Abstract
This study determined the distribution and zoonotic potential of Giardia duodenalis assemblage types among canine and feline fecal samples from Ontario. The effectiveness of Giardia assemblage typing methods by sequencing the genes of small subunit ribosomal RNA (ssu-rRNA), β-giardin (bg), glutamate dehydrogenase (gdh), and triose phosphate isomerase (tpi) was evaluated simultaneously. From 2008 to 2010, 118 canine and 15 feline Giardia positive fecal samples were tested. The ssu-rRNA sequencing method typed 64% (75/118) and 87% (13/15) of the Giardia-positive canine and feline samples, respectively. Among the typeable samples, 68% (51/75) of canine samples contained G. duodenalis assemblage D and 31% (23/75) contained G. duodenalis assemblage C (both non-zoonotic assemblage types). Only 1% (1/75) of the typeable canine samples contained a potentially zoonotic assemblage B. In contrast, 100% (13/13) of the typeable feline samples contained potentially zoonotic assemblages A (n = 12) or B (n = 1).
Résumé
Évaluation du potentiel zoonotique de Giardia duodenalis dans les échantillons de fèces provenant de chiens et de chats de l’Ontario. Cette étude a déterminé la distribution et le potentiel zoonotique de types de regroupements de Giardia duodenalis parmi des échantillons de fèces canins et félins provenant de l’Ontario. L’efficacité des méthodes de typage des regroupements par le séquençage des gènes de petites sous-unités d’ARN ribosomales (ssu-rRNA), de β-giardin (bg), de glutamate déshydrogénase (gdh) et de triose-phosphate-isomérase (tpi) a été évaluée simultanément. De 2008 à 2010, 118 et 15 échantillons de fèces canins et félins positifs pour Giardia ont été testés. La méthode de séquençage ssu-rRNA a typé 64 % (75/118) et 87 % (13/15) des échantillons canins et félins positifs pour Giardia respectivement. Parmi les échantillons pouvant être typés, 68 % (51/75) des échantillons canins contenaient le regroupement D de G. duodenalis et 31 % (23/75) contenaient le regroupement C de G. duodenalis (tous deux des types de regroupement non zoonotiques). Seulement 1 % (1/75) des échantillons canins pouvant être typés contenaient un regroupement B potentiellement zoonotique. Par contraste, 100 % (13/13) des échantillons félins pouvant être typés contenaient des regroupements A (n = 12) ou B (n = 1) potentiellement zoonotiques.

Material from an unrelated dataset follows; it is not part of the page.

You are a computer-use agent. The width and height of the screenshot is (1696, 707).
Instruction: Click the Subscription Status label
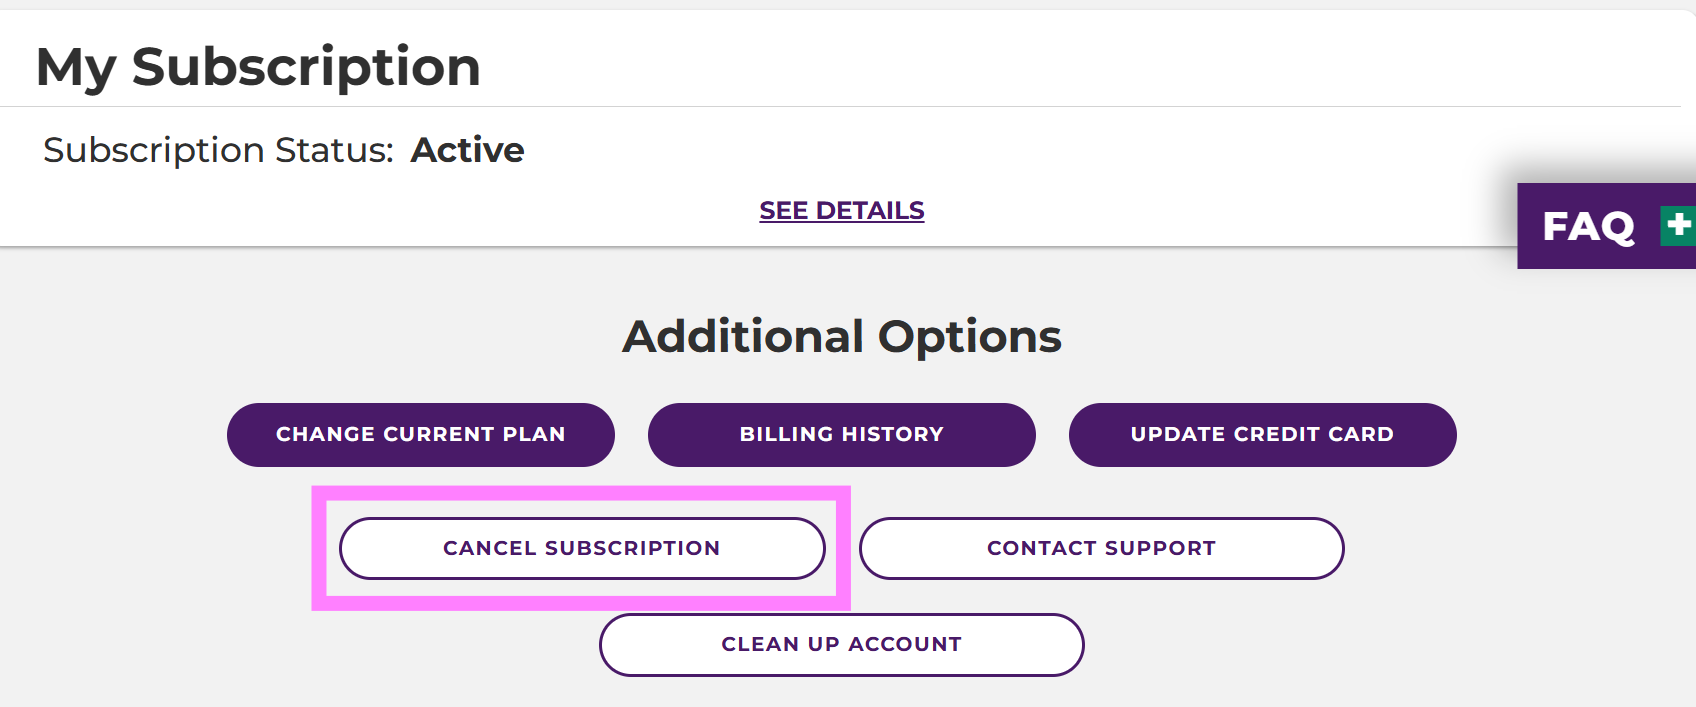(218, 150)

(Traduit par Isabelle Vallières)
Introduction
Giardia duodenalis (also known as G. intestinalis and G. lamblia) is an intestinal protozoan parasite that infects a wide range of hosts, including humans, dogs, cats, and cattle. Transmission usually occurs through direct fecal-oral routes or through food or water contaminated with G. duodenalis cysts (1). A previous study reported that the prevalence of G. duodenalis infections in dogs in Ontario was 7.8% (2). This study also noted that in 78% of the cases where Giardia was identified, the dog showed no clinical signs.
Over the past few years the understanding of the epidemiology of Giardia has changed as 7 major assemblages of G. duodenalis (A to G) have been described (3). Assemblages A and B can infect a wide range of hosts, including humans and other mammals, and are therefore considered to be potentially zoonotic (4). In contrast, assemblages C to G are host-specific with minimal zoonotic potential. Assemblages C and D typically infect dogs, wolves, and coyotes but can also infect cats (4). Assemblage E infects mostly hoofed animals, such as cattle, sheep, and goats. Assemblage F is typically only found in cats, and assemblage G mainly infects rats (4).
In Canada, the assemblage types of G. duodenalis have been reported for bovine fecal samples in Ontario (1,5) and Alberta (6). Recently, a study reported the G. duodenalis assemblage types in canine fecal samples in Saskatchewan (7). However, there have been no reports on the zoonotic potential of G. duodenalis found in Ontario pets.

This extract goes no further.